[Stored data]
· · ·

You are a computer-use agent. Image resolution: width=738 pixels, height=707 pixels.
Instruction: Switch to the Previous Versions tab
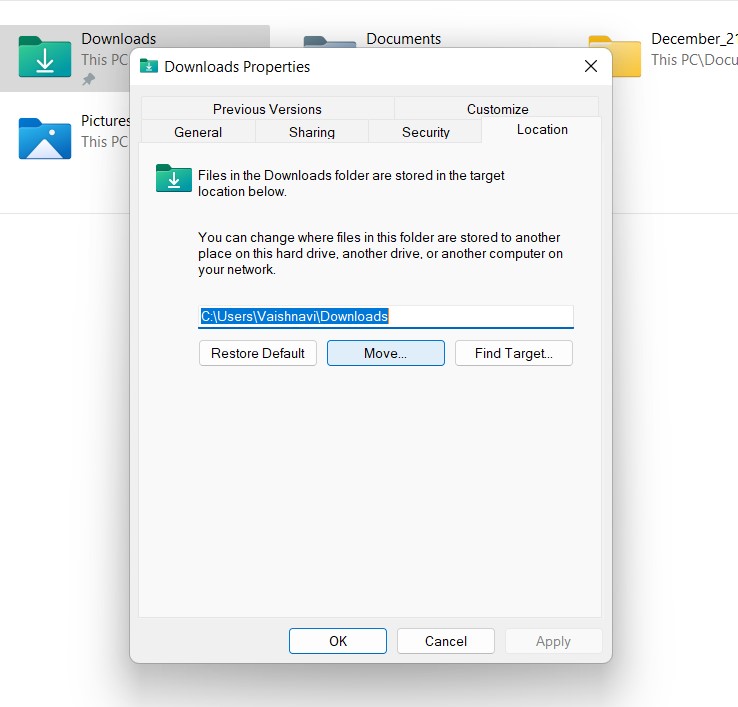(267, 109)
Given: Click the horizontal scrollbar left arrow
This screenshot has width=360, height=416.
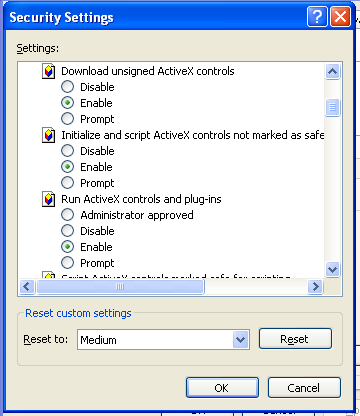Looking at the screenshot, I should (27, 286).
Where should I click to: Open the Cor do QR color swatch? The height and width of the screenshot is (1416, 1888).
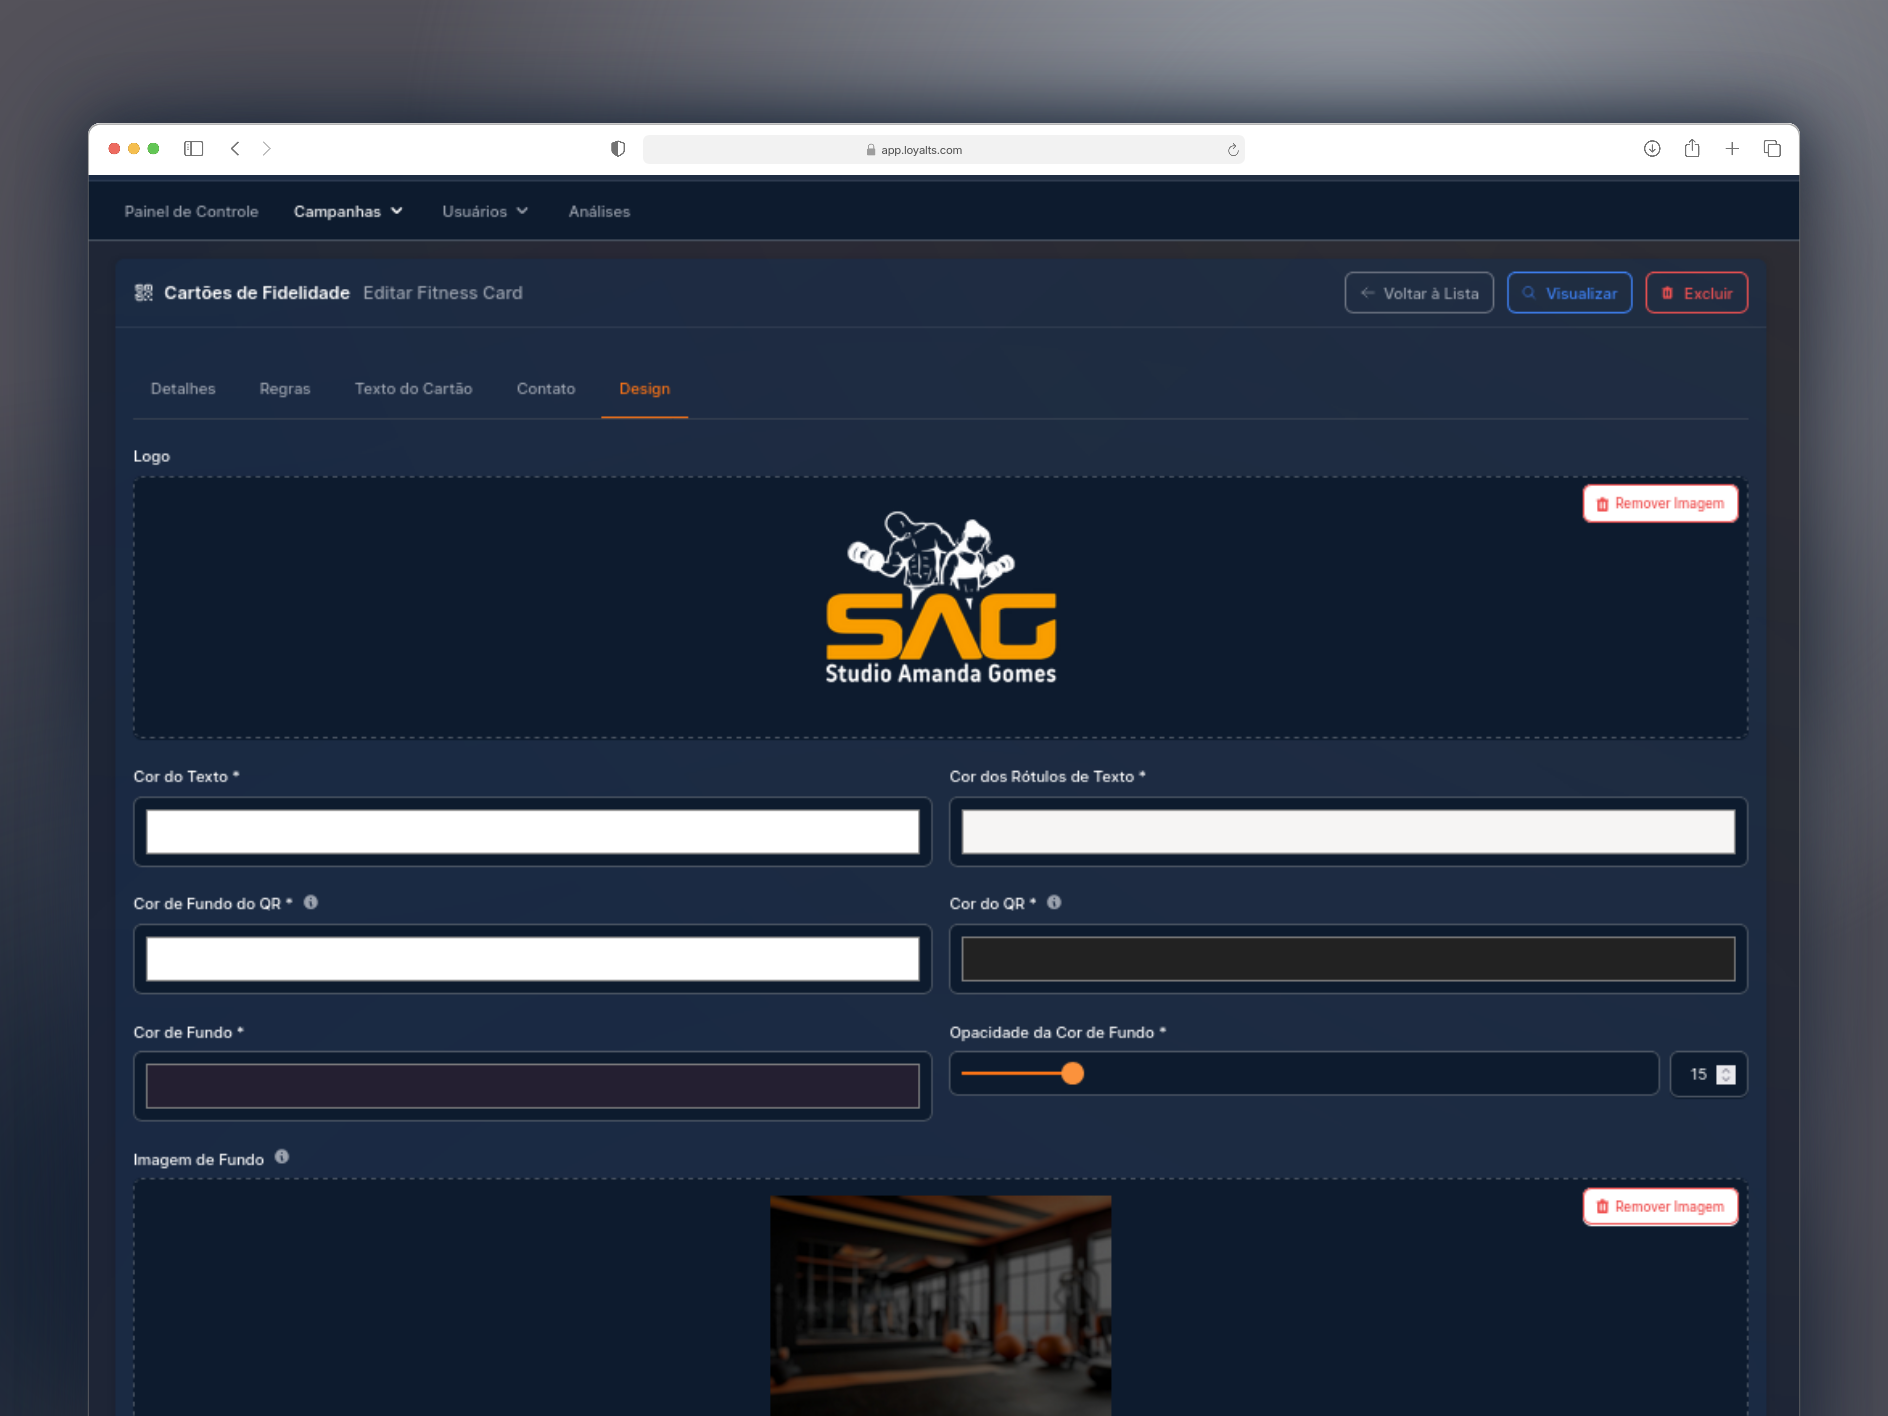[x=1347, y=959]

· · ·

_Your objective_: Copy exactly the lines from the line that has "Where should I" through the last line of the entries above, inclusive, and no others. Pictures do not go in the copy.

_Task answer_:
Where should I click to: Open the Cor do QR color swatch? The height and width of the screenshot is (1416, 1888).
[x=1347, y=959]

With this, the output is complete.